■ Your assignment ■
From the data that follows, report how many lines hold the string "computer", giving only the number.

--- Data records Enclosed Below ---

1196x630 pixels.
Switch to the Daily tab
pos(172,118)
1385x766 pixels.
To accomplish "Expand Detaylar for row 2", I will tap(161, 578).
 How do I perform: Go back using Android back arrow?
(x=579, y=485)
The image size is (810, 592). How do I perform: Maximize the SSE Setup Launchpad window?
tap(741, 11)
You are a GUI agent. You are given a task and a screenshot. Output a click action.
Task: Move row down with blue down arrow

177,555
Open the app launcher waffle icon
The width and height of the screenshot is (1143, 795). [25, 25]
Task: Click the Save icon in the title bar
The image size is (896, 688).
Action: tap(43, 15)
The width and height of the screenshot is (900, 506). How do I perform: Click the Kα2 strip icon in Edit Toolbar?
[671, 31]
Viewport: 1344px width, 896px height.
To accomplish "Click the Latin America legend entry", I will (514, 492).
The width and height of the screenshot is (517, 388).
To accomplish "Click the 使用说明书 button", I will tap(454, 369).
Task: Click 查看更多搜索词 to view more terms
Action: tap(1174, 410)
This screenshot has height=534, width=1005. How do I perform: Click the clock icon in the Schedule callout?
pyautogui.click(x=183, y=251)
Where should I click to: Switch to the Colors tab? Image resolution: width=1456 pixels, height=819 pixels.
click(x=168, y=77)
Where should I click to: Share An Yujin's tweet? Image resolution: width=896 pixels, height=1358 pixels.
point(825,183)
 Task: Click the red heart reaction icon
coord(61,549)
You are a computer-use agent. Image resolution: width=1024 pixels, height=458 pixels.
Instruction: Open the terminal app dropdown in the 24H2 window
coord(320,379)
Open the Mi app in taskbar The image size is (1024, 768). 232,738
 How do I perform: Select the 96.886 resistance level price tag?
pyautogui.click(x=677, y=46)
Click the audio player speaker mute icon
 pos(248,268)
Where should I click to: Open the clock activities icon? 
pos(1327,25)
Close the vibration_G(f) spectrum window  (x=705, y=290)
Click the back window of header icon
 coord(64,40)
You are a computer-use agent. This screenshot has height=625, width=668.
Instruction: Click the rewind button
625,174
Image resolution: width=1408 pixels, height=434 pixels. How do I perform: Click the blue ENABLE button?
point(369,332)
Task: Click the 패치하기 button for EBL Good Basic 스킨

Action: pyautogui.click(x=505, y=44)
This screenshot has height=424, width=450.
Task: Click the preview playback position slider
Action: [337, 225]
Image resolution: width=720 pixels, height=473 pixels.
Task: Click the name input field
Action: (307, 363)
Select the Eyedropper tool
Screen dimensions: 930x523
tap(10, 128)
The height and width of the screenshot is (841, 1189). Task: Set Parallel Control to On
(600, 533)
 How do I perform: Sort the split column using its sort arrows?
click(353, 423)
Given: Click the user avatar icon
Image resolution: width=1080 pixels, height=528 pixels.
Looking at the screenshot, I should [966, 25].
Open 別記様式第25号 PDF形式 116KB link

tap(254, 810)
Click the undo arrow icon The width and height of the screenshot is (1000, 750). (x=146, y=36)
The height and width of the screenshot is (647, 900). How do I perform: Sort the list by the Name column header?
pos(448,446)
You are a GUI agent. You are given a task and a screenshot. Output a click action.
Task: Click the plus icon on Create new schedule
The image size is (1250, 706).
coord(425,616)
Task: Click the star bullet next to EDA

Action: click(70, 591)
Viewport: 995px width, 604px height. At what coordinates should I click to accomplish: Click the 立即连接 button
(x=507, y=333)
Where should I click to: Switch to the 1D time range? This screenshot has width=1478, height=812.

--- End of Enclosed Data records ---

■ Task response ■
2